Your task —
Reproduce the entries in full and exactly. Pictures stay out.

Material shown —
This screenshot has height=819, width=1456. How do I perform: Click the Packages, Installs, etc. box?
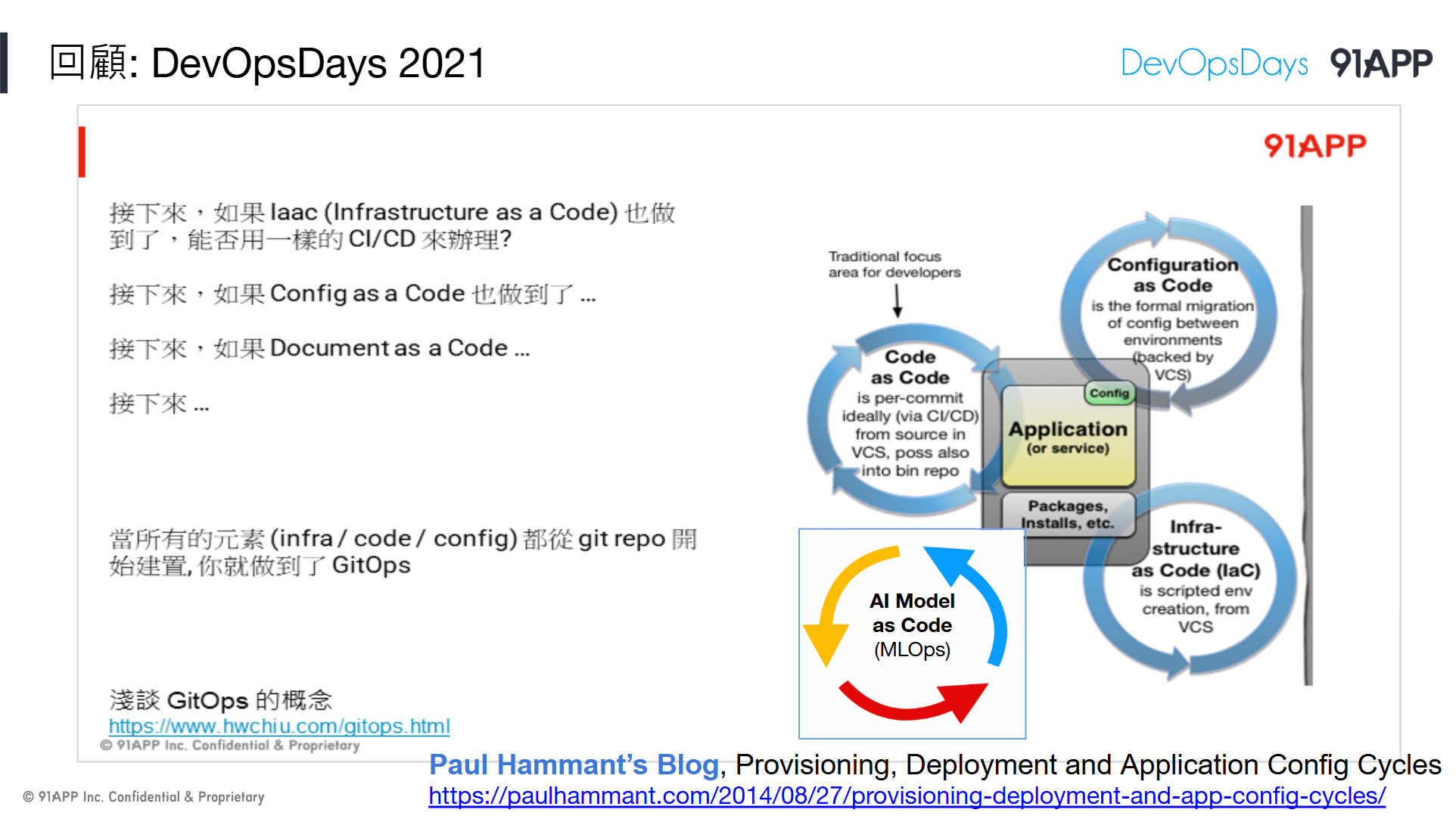1067,515
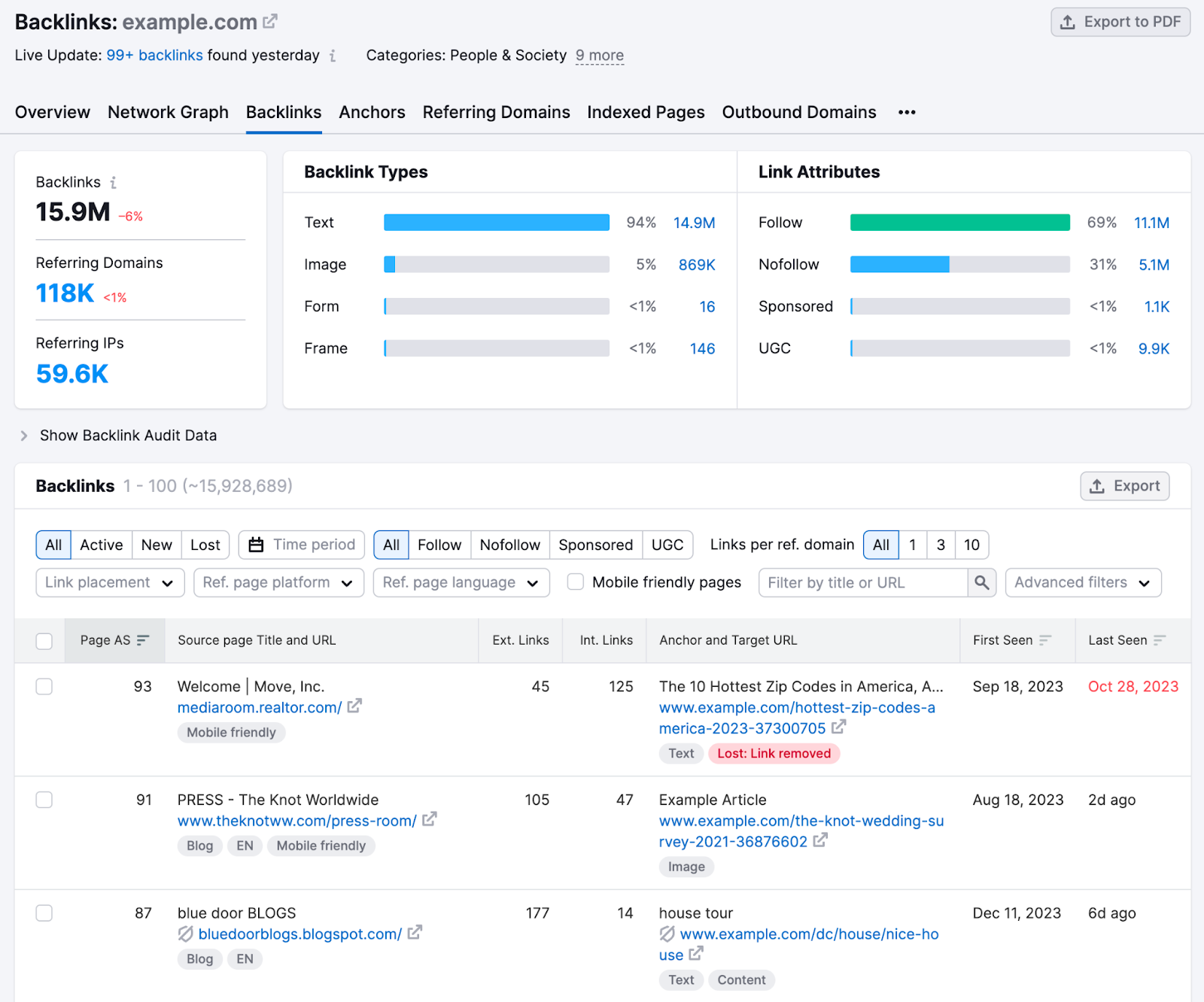Open mediaroom.realtor.com via its external link icon
This screenshot has height=1002, width=1204.
[x=354, y=706]
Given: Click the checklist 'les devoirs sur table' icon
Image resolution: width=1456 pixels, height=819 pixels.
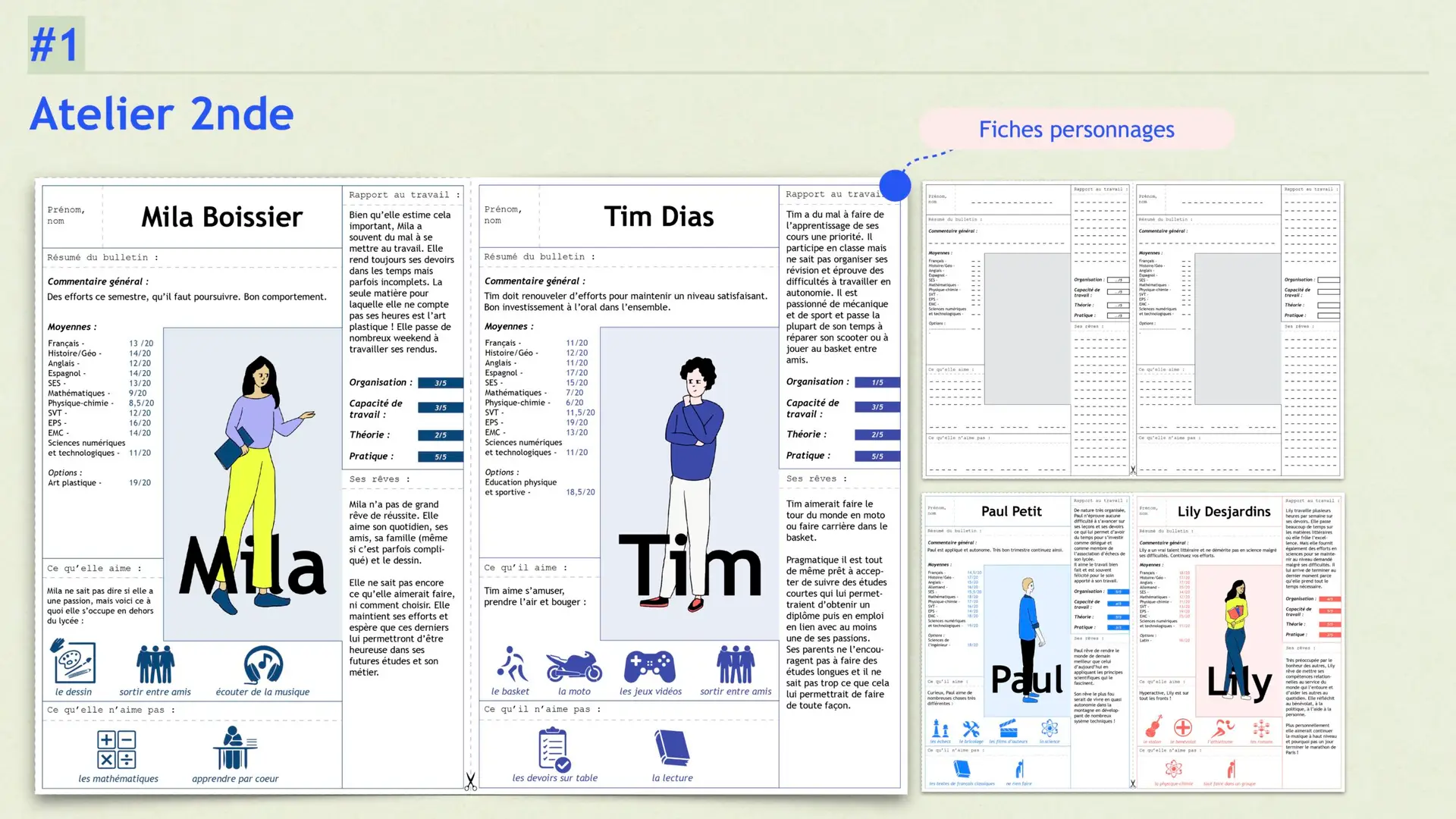Looking at the screenshot, I should click(554, 749).
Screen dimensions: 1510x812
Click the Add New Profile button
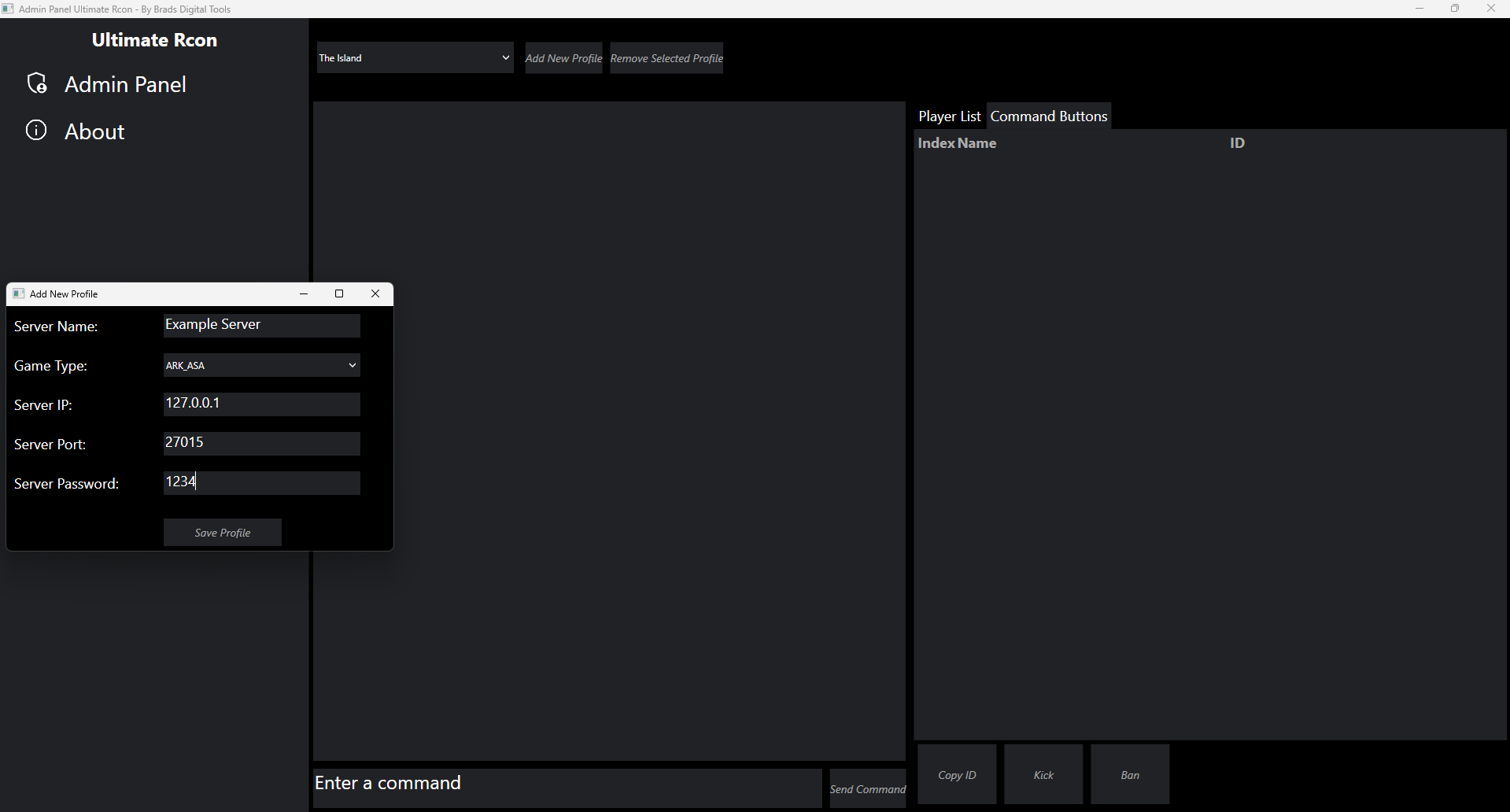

Answer box —
This screenshot has height=819, width=1456. How do I perform: Click the Packages, Installs, etc. box?
1067,515
Open mediaroom.realtor.com via its external link icon
This screenshot has height=1002, width=1204.
[x=354, y=706]
Given: Click the checklist 'les devoirs sur table' icon
Image resolution: width=1456 pixels, height=819 pixels.
Looking at the screenshot, I should click(554, 749).
Screen dimensions: 1510x812
Click the Add New Profile button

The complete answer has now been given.